- **Problem details**:
Once the line with "Image resolution: width=384" is found in the entries below, print it and each following line exactly, stopping after the line with "Select the Member"; print nothing else.

= = = = =

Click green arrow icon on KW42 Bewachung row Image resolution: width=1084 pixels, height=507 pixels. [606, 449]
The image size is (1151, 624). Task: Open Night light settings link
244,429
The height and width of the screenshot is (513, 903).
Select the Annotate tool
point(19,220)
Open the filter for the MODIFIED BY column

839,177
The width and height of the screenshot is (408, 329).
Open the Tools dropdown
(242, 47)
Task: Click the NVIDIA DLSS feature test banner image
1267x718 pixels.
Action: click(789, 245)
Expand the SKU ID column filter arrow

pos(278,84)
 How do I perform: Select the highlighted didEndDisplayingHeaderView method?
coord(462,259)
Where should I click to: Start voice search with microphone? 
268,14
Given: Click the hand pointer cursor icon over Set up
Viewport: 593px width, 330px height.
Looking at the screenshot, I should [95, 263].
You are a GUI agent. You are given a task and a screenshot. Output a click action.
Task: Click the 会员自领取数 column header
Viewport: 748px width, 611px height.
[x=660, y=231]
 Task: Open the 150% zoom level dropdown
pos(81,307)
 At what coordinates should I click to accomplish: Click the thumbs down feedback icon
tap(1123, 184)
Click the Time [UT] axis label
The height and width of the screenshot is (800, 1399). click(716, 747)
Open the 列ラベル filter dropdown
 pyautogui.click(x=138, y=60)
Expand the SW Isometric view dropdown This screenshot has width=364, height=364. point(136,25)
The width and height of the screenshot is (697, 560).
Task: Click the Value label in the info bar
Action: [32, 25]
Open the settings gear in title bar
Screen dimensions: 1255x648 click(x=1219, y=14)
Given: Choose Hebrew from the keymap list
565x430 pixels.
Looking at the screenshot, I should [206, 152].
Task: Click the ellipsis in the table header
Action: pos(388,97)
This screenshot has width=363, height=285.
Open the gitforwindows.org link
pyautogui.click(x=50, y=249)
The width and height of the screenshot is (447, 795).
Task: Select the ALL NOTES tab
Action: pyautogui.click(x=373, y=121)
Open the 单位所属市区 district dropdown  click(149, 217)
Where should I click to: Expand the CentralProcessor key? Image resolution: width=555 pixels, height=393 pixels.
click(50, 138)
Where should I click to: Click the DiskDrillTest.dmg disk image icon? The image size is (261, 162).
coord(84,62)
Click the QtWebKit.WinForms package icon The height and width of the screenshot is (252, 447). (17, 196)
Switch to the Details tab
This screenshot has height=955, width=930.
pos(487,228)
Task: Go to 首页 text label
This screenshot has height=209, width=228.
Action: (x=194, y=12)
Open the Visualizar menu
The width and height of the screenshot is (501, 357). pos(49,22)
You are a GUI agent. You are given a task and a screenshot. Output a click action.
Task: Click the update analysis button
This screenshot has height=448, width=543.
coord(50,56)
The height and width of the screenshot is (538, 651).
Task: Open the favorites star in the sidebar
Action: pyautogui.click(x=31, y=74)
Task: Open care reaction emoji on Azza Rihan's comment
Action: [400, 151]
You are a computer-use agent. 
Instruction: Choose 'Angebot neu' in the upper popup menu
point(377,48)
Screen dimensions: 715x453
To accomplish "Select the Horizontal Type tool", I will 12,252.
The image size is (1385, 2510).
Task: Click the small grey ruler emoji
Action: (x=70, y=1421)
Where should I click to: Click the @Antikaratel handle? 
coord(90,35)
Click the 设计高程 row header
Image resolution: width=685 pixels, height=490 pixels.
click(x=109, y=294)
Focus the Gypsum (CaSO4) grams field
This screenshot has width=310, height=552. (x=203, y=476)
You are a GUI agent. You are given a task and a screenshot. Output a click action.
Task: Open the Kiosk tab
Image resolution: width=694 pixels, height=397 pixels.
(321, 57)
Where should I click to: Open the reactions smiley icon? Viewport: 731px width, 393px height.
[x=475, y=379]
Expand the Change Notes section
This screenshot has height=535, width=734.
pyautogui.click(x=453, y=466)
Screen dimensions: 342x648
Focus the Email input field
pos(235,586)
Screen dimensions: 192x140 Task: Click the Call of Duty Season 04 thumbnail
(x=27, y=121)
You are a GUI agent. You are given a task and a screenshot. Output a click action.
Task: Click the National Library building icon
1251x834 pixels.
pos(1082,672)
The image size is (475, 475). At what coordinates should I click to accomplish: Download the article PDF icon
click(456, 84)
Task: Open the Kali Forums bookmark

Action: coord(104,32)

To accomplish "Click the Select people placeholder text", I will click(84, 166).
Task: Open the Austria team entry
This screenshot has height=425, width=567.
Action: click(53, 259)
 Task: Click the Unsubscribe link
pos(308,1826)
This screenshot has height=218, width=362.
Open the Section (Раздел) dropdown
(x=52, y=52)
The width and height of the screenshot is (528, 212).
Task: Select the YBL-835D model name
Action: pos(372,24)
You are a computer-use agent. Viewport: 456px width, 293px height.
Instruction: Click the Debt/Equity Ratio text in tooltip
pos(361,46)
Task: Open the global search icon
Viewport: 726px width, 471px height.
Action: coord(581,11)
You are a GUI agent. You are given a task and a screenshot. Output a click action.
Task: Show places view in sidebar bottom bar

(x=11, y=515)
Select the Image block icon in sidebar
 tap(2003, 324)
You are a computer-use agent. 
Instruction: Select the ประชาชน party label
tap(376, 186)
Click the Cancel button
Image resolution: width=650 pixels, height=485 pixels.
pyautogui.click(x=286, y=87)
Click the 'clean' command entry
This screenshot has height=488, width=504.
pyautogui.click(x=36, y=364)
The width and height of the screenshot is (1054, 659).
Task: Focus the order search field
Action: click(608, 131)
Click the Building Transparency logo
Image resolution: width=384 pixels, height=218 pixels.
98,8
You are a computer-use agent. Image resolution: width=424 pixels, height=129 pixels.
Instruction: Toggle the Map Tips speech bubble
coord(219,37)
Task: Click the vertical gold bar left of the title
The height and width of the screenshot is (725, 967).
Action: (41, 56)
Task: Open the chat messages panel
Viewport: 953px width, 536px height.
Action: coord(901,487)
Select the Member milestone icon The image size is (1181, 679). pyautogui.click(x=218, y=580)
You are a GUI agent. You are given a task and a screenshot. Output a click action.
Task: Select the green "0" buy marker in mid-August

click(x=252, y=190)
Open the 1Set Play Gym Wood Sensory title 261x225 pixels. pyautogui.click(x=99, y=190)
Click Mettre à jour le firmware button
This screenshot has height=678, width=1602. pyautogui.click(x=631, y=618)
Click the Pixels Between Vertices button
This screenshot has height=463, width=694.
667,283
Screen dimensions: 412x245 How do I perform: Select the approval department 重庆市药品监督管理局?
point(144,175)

= = = = =

- **Solution for this problem**:
Image resolution: width=384 pixels, height=218 pixels.
98,8
You are a computer-use agent. Image resolution: width=424 pixels, height=129 pixels.
Instruction: Toggle the Map Tips speech bubble
coord(219,37)
Task: Click the vertical gold bar left of the title
The height and width of the screenshot is (725, 967).
Action: (41, 56)
Task: Open the chat messages panel
Viewport: 953px width, 536px height.
Action: coord(901,487)
Select the Member milestone icon The image size is (1181, 679). pyautogui.click(x=218, y=580)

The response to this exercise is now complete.